§ Records shown
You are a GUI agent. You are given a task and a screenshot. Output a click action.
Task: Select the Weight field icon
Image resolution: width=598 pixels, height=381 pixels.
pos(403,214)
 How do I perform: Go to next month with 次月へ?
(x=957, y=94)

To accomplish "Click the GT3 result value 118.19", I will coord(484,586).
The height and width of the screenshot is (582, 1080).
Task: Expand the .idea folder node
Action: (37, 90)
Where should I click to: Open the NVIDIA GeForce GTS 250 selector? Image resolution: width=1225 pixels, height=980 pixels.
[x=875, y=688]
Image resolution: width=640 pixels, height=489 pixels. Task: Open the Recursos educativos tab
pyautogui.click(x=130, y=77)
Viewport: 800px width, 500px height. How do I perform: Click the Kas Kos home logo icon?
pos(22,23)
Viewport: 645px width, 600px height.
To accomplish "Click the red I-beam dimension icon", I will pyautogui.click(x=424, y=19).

§ Exercise directions
Reproduce the listing in full. Change nothing.

§ Output below
You are a GUI agent. You are given a task and a screenshot. Output a click action.
Task: Select the Weight field icon
Image resolution: width=598 pixels, height=381 pixels.
pos(403,214)
 How do I perform: Go to next month with 次月へ?
(x=957, y=94)

To accomplish "Click the GT3 result value 118.19", I will coord(484,586).
The height and width of the screenshot is (582, 1080).
Task: Expand the .idea folder node
Action: (37, 90)
Where should I click to: Open the NVIDIA GeForce GTS 250 selector? Image resolution: width=1225 pixels, height=980 pixels.
[x=875, y=688]
Image resolution: width=640 pixels, height=489 pixels. Task: Open the Recursos educativos tab
pyautogui.click(x=130, y=77)
Viewport: 800px width, 500px height. How do I perform: Click the Kas Kos home logo icon?
pos(22,23)
Viewport: 645px width, 600px height.
To accomplish "Click the red I-beam dimension icon", I will pyautogui.click(x=424, y=19).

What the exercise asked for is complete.